_Task statement_
Pull out the lines of the entries below, starting at the very first line and ending at the line that contains "tap(774, 425)", and reproduce them without any change.

## BEGIN Dataset rows

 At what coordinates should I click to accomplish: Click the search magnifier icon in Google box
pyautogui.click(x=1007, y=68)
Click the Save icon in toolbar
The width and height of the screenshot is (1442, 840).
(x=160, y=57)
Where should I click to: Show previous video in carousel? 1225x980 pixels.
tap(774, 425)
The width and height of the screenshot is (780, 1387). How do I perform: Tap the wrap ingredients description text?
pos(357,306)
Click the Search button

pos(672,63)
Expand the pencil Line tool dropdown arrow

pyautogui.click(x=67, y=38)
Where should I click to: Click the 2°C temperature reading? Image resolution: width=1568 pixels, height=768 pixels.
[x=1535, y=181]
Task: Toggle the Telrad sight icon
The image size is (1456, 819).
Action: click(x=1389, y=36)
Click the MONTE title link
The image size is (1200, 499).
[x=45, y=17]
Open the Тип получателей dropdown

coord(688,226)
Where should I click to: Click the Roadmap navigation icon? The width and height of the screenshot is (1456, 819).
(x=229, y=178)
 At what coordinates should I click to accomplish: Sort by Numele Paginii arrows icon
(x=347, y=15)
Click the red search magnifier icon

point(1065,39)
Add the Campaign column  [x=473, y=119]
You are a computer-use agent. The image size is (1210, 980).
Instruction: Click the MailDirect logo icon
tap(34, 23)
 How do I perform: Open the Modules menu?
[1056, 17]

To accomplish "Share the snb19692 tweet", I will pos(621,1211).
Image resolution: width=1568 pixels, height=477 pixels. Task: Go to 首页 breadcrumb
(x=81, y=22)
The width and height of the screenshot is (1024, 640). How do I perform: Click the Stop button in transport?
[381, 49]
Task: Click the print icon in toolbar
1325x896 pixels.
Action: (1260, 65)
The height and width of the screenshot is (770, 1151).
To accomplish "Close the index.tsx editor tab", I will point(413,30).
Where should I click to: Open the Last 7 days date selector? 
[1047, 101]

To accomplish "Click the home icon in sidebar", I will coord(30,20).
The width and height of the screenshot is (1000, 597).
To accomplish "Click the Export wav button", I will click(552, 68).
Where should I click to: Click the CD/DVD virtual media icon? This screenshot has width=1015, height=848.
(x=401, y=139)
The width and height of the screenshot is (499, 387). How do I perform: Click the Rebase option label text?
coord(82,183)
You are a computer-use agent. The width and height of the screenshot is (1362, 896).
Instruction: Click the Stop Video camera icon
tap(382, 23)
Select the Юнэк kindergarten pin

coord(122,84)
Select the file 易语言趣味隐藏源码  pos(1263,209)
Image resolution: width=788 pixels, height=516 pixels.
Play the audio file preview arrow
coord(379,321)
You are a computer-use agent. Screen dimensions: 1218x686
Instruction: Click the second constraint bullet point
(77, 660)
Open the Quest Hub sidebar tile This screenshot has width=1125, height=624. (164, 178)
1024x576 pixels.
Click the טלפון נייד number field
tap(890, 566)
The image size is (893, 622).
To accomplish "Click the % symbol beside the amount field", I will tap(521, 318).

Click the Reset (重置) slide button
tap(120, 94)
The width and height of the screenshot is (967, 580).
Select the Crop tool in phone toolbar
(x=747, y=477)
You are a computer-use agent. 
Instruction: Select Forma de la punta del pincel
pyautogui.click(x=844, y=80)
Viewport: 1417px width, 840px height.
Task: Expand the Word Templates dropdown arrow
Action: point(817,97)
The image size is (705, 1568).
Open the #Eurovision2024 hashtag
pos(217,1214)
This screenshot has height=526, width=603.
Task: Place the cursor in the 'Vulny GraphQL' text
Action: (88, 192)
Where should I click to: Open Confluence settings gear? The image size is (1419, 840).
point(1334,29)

## END Dataset rows

_The answer_
 At what coordinates should I click to accomplish: Click the search magnifier icon in Google box
pyautogui.click(x=1007, y=68)
Click the Save icon in toolbar
The width and height of the screenshot is (1442, 840).
(x=160, y=57)
Where should I click to: Show previous video in carousel? 1225x980 pixels.
tap(774, 425)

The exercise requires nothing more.